Ecologie par tous, pour le bien de tous.
1)- la prudence dans les choix scientifiques et économiques
« Science sans conscience n’est que ruine de l’âme » dit-on souvent en l’attribuant au philosophe Rabelais. En effet, une science ou une technique mal contrôlée constitue un danger permanent pour l’homme. Il s’agit ici d’une vérité incontestable dans la mesure où nos propres découvertes scientifiques ou techniques se retournent trop souvent en ennemis redoutables contre nous et parfois même nous conduisent sur des voies sans issues. Loin s’en faut, nombreuses sont les découvertes qui, aujourd’hui, posent question. Pourtant, il ne devait pas en être ainsi, puisque la volonté de Dieu est que la création serve à l’homme.
Comment se fait-il que ce pouvoir de domination donné à l’homme se retourne-t-il contre lui et en fait son esclave ? Sans doute à cause du caractère pervers qu’il a pris. Et c’est pourquoi il est temps d’affirmer que toute recherche ne saurait être commandée par le simple plaisir de la recherche aveugle qui ne tient pas compte de son impact sur la vie des populations et leur milieu vital. Il faut donc qu’elle s’oriente toujours dans le sens du bien, c’est-à-dire de la promotion de la personne humaine. D’où la nécessité pour les chercheurs et tous ceux qui interviennent dans la nature d’une manière ou d’une autre, de toujours peser le pour et le contre avant de prendre des décisions définitives.

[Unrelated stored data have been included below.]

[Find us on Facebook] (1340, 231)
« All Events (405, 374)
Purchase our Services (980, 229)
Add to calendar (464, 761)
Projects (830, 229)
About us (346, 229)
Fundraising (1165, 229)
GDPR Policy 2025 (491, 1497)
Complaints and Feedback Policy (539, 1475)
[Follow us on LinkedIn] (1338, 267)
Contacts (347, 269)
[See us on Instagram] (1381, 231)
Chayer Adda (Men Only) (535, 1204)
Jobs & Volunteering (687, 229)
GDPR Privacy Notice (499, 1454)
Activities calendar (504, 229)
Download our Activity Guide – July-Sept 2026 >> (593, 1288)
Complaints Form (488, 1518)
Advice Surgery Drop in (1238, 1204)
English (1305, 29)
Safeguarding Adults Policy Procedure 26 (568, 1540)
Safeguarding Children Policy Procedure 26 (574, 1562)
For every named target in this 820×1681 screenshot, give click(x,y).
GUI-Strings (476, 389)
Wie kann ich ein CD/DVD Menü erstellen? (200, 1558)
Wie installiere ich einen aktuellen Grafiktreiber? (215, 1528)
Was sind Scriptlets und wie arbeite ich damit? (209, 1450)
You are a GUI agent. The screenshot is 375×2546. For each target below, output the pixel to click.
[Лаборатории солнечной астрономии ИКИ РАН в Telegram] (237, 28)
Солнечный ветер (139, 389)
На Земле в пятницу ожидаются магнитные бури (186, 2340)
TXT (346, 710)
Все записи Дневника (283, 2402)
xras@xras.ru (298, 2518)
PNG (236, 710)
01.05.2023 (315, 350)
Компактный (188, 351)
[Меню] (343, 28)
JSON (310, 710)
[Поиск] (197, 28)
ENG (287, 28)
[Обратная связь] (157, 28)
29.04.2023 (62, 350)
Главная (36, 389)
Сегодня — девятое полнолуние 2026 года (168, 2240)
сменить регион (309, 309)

3)- gouvernement, département, commune : quel rôle.
La crise écologique étant un problème qui nous concerne tous, nous pouvons dire à l’instar du président Pascal Lissouba[1] sur la gestion du pétrole de la plate forme de Nkossa (pointe-noire/Congo) que : « chacun aura sa part ». En effet, chacun a sa part de responsabilité dans la résolution de la crise écologique. Et en tant que garant du bien, l’Etat a un rôle de premier plan à jouer dans la lutte contre cette crise. C’est à lui que revient premièrement l’élaboration des stratégies de lutte qui soient applicables par tous et à tous les niveaux.
Outre cela, le gouvernement doit accorder une place prioritaire dans les programmes d’études financées par le ministère de l’enseignement supérieur et de la recherche scientifique en faveur de la recherche de techniques nouvelles susceptibles de réduire les ravages provoqués par le bruit des machines, le gaz s’échappant des voitures et des usines, les rejets des eaux usées dans les cours d’eau, etc. C’est donc un devoir moral pour lui que de veiller sur la santé et la sécurité des populations que Dieu a placées sous son autorité. Pour cela, des moyens plus grands, doivent-ils être mis pour cette fin.
Aussi, avons-nous vu que dans un même écosystème, il existe des interdépendances entre les différents règnes, par exemple certaines espèces qui se nourrissent des déchets d’autres espèces. De la même manière on pourrait penser un processus du même genre entre les entreprises dans la valorisation mutuelle et systématique de leurs déchets. Concrètement, il s’agit pour l’état de veiller à ce que les différentes entreprises se créent des réseaux d’utilisation des ressources et des déchets dans les écosystèmes industriels de sorte que tout résidu devienne une ressource pour une autre entreprise.
En définitive, disons qu’avec l’écologie industrielle, « nous pouvons aboutir généreusement à un système industriel capable de générer beaucoup de richesses et plus de bien-être avec moins d’impact sur la biosphère »[2]. Toutefois, il faut noter que l’application et la réussite des programmes d’action nationale dépendent plus des instances que sont les communes et les départements. Il revient donc aux maires et aux préfets en tant qu’ils sont plus près des gens, de veiller à ce que la population ne vive pas dans l’ignorance de certaines règles sur la protection de la nature mais bien au contraire qu’elle s’attelle à respecter et à faire respecter celles-ci pour le bien de tous.